Devido à obra do destino, em uma das noites que Rosálio sai do serviço, se deita com ela pensando que era um convite, logo em seguida descobrindo que ela era uma garota de programa e revelando que não tinha dinheiro para pagar. Após a briga e o reforço dessas personalidades tão complementares, eles começam a se ver continuamente.
Rosálio carrega na bolsa dois livros muito simbólicos e importantes para a trama (além da beleza poética que é um analfabeto ser apaixonado por livros), Dom Quixote e As Mil e Uma Noites. No primeiro, encontra-se um herói tão apaixonado pelo mundo da imaginação que passa a viver em função dela, além de possuir um coração bom e generoso. No segundo livro, encontramos Šahräzäd (Sherazade), mulher corajosa que todas as noites cria histórias inacabadas para embalar o sultão e afastar diariamente a própria morte e a das mulheres de seu povoado, como se a palavra pudesse prolongar, dia a dia, a vida. Algo similar ocorre com Rosálio e Irene, pois no momento mais importante da narrativa é que o encontro entre eles passa a ser motivado pelo ato do aprender, pois ela começa a ensinar Rosálio, de modo que realiza seu sonho de infância de ser professora e ele realiza o dele de aprender a ler. Diante da exposição das vulnerabilidades, da realização dos desejos, da descoberta de si e do outro e do contato respeitoso entre os corpos, eles passam a viver no plano da imaginação e da memória, onde tudo é possível, noite a noite, e podem se esquecer temporariamente dos pesados sacos de cimento e da apropriação de seus corpos por terceiros.
A complementariedade entre os personagens passa a ser observada e ecoar em quase toda a estrutura cênica da peça. O próprio espaço, embora delimitado em semi-arena, não é rígido para o público, que inicia no centro dele embalado ao som de “Dona Maria Valéria, me escuta / só por um segundo / as coisas que a gente põe no papel / será que modificam o mundo?”, além de em dado momento, mais ao centro da peça, ser convidado a dançar lentamente e abraçado no palco. Quanto ao lugar dramático, tampouco é fixo também, à exceção de uma lona que é pintada com letras em vermelho enquanto Rosálio aprende a ler. O cenário, assim como a iluminação, vai se fazendo, desfazendo e refazendo conforme a necessidade narrativa, sendo múltiplos e fluidos, além de ser composto por diversos materiais. Os figurinos são macacões cinzas, cada qual com o nome de um dos capítulos do livro, e em dado momento da peça, o elenco comenta suas percepções sobre o capítulo do livro que vestem a partir daquilo que tocou em sua subjetividade.
As músicas do espetáculo compostas por Fernanda Guedes e Jonathan Silva são magnificas e utilizadas ao longo das cenas de maneira deslumbrante.

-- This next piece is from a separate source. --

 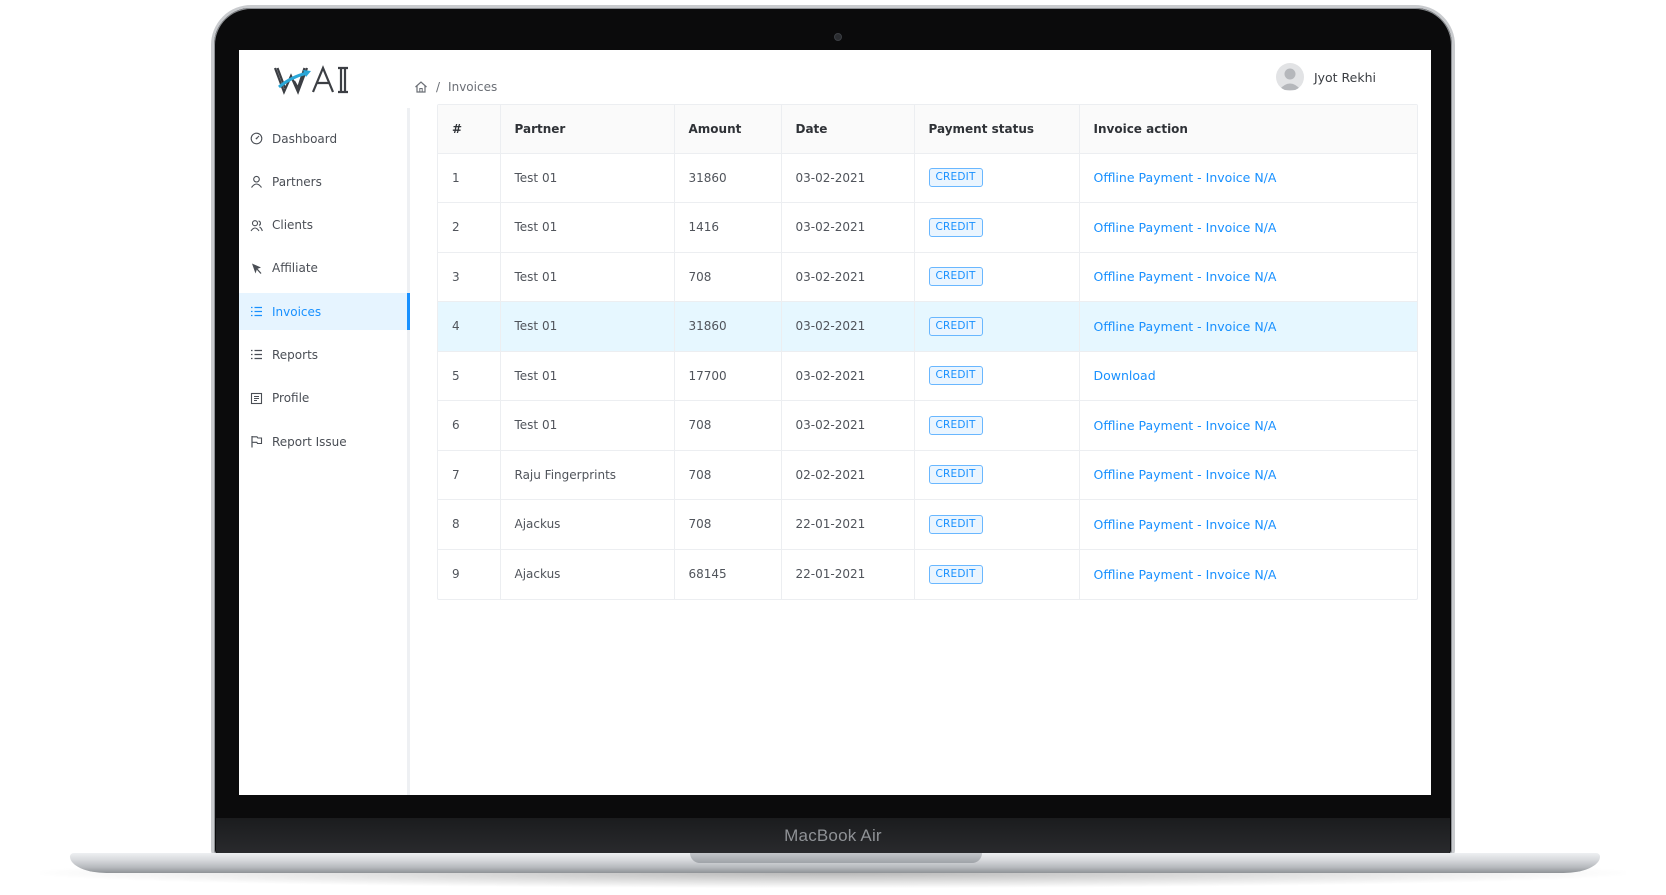 I want to click on sidebar-item-affiliate: Affiliate, so click(x=323, y=268).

Às vezes é muito próxima de ritmos típicos de cidade de interior, marcadas pelo violão e triângulos, em outros momentos despersonalizam os personagens e dá a eles uma forma musical. As performances musicais expressas em canto individual, coral e as coreografias são encantadoras.
Diante do exposto, somos enfáticos ao afirmar que “Guará Vermelha” é uma experiência teatral inspiradora. A plasticidade do espaço cênico, a versatilidade do cenário e figurinos, aliados às magníficas composições musicais, contribuem para uma experiência teatral que transcende o palco, tornando-se uma reflexão poética sobre a resiliência humana e a capacidade de encontrar beleza no grotesco, reafirmando o valor intrínseco de uma história bem contada.